しかし、スルリとほのかに白く光る手が、少年の腕を掴み地面に叩きつけた。
少年を叩きつけたのは、全体が淡く光る少年。幽霊、という言葉がしっくりくる。
白い少年は感情のない目で地面に転がる少年を見下ろしている。
その目に恐怖が生まれたリーダー各の少年は、周囲の悲鳴に視線を向ける。声の主はアーシルを背後から拘束する少年だ。
彼も現れた別の白い少年に捕まれ、力ずくでアーシルから剥がされた。
自由になったアーシルは、胸から紅い宝石のような石を取り出し、空に掲げるとそれは姿を変え始めた。
自身の身長以上の黒く長い柄、柄の先から曲線を描いて伸びる鋭利な真紅の刃。死神のそれを思わせる大鎌がアーシルの手に握られていた。
「くそっ! <開花>しやがった」
睨むリーダー各の少年をアーシルは黙って見下ろしていた。大鎌の柄の先で地面を軽くノックする。

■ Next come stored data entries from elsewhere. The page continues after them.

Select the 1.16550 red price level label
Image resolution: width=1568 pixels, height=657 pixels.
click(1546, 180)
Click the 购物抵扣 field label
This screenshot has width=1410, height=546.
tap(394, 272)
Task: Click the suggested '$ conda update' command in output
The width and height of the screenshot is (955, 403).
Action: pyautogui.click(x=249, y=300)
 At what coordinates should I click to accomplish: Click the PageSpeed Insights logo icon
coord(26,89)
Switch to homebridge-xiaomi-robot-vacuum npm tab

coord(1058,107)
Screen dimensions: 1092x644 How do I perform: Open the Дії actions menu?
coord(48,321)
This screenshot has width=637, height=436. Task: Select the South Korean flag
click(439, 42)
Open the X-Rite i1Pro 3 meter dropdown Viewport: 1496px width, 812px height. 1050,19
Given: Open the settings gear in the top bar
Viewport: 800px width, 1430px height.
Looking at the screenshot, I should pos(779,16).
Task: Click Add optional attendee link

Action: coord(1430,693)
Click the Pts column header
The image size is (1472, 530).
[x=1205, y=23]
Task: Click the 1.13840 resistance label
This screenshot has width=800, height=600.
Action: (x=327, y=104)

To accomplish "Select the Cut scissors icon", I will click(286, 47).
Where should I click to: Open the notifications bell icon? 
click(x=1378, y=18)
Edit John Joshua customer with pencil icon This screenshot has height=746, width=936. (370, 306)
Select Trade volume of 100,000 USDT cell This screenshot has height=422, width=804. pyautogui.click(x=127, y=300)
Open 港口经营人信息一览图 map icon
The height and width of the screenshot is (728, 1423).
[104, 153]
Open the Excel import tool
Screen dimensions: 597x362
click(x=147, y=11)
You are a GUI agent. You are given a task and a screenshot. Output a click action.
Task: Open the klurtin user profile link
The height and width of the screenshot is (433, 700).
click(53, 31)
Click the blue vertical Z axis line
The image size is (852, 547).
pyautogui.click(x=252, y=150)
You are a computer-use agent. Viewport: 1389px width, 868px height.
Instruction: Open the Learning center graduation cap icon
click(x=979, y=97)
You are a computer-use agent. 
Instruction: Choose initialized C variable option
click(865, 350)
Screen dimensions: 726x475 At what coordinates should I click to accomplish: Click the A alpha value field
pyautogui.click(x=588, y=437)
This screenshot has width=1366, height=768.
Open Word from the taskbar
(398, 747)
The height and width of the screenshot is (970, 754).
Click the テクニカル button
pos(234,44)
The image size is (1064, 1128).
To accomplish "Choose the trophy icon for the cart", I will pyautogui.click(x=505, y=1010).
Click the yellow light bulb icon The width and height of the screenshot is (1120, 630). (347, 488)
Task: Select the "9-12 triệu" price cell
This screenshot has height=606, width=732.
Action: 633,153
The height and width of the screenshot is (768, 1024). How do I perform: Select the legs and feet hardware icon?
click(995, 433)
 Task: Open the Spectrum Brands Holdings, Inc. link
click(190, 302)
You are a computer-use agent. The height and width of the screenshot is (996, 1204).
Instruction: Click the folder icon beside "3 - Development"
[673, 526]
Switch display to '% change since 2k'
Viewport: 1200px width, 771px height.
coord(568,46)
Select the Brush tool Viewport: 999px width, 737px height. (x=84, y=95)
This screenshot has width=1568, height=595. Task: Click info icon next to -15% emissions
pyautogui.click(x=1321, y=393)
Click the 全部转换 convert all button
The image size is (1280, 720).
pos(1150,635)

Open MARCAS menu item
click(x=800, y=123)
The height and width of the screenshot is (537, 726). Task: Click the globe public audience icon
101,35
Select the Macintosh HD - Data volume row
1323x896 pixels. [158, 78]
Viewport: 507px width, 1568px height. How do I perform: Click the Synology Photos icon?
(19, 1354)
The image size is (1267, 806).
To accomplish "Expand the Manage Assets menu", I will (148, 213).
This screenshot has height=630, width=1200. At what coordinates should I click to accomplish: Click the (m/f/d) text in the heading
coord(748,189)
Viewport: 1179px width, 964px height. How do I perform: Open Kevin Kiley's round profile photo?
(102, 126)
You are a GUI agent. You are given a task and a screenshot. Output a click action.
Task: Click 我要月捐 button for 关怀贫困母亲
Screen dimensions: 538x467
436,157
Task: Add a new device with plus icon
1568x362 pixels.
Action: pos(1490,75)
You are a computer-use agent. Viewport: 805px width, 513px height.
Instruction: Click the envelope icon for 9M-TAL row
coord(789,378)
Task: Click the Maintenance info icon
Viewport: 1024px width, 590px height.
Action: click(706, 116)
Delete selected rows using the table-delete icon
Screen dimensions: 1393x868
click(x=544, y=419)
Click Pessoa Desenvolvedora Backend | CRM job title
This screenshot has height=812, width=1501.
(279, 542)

白い手が地面から無数に伸び、アーシルを取り囲む少年たちの手足を掴み拘束しはじめた。
周囲から小さな悲鳴が上がり、拘束にもがくリーダー各の少年に、光の消えた無感情な瞳でアーシルは歩み寄る。
「は、はなせ! てめぇ、タダじゃおかねー、放しやがれっ!」
「可哀そうな人だ。そうやって、恐怖を怒りで隠して……。自分の心を守ろうとしてるんですね。でも、もう大丈夫。これからは、戦わなくていいですよ」
ゆっくりと歩み寄るアーシルの口元に薄い笑みが浮かび、リーダー各の少年の顔はみるみる青くなる。
振り上げられた大鎌の紅い刃の先で光が反射した刹那、紅い光が一閃。
リーダー各の少年は悲鳴を漏らすが、直後に異変のない体に気付く。
強張った表情はみるみる溶けていき、「は、はったりか! 馬鹿にしやがって!」と怒りを露わにした。
アーシルはゆっくりと首を振り、低く冷たい声で「いいえ」と嗤った。
「ちゃんと、もらいましたよ。もう、あなたは戦えない」
「なに馬鹿な事をっ……あれっ?」
怒りに任せて立ち上がろうとしたリーダー各の少年だったが、その勢いのまま、盛大に前方へ転倒した。
「なに……しやがった」
地面に這いつくばるリーダー各の少年は、怒りに声を詰まらせ、射るような形相にで睨んできた。
「な、なんだ? 俺の腕、動かねぇ!」
「はぁぁぁぁ、お、俺もだ! あ、足が……」
周りの少年たちから上がる悲鳴。リーダー各の少年は自分の足を見る。
そこには確かに足がある。けれど、少年は膝立ちをしようものならそのたびに地面に転げている。
「くそっ! なんだ! 膝から下の感覚がっ、あ、あれ、力の入れ方がわからねー」
「これでもう、戦わなくていいですよ」
「ふざけるな! もとに戻せ!」
「無理ですよ、魂を切り落としました」
アーシルは心を隠すためにこやかに笑って、白い靄で出来た脚をチラつかせる。だが、胸の奥に沸いた重く冷たい感覚が気分を悪くする。
こんな事、したい訳じゃないのに……。
アーシルは背を向けその場を立ち去る。もう彼らは追いかけてこれない。背後の少年が困惑しながらも憎しみのこもる罵声を浴びせてくる。
胸の奥がズキッとうずく。けれど振り返らず、聞き流す。
どんな罵声でも受けねばならない。自分を守るためとはいえ、戦うことがすべての彼らからその術を奪ったのだから。
殺したくなかった。かと言って殺されてやるのはもってのほかで、どうしようもなかったんだと自分に言い聞かせる。
右手に持つ武器は皮肉にも死神の鎌。血を吸ったように紅い刃を見て濁った空気を吐きだすように嘆息して空を見る。
先刻より虹の霞が濃くなっているような気がした。どれだけの同胞が死んだのだろう。
風に吹かれ、虹の川がどこまでも伸びて行く。それはやがて、地面の遥か下を流れる雲河に合流し、また形を与えられるまで、静かにそこで待っている。
なんのために命はあるのだろう。生まれてくるならなぜ、死という終わりがあるのだろう。
込み上げる虚しさとやるせなさを噛み殺して歩く。
いつか知りたいと、答えがあってほしいと願い、それを見つけるまで生きるために。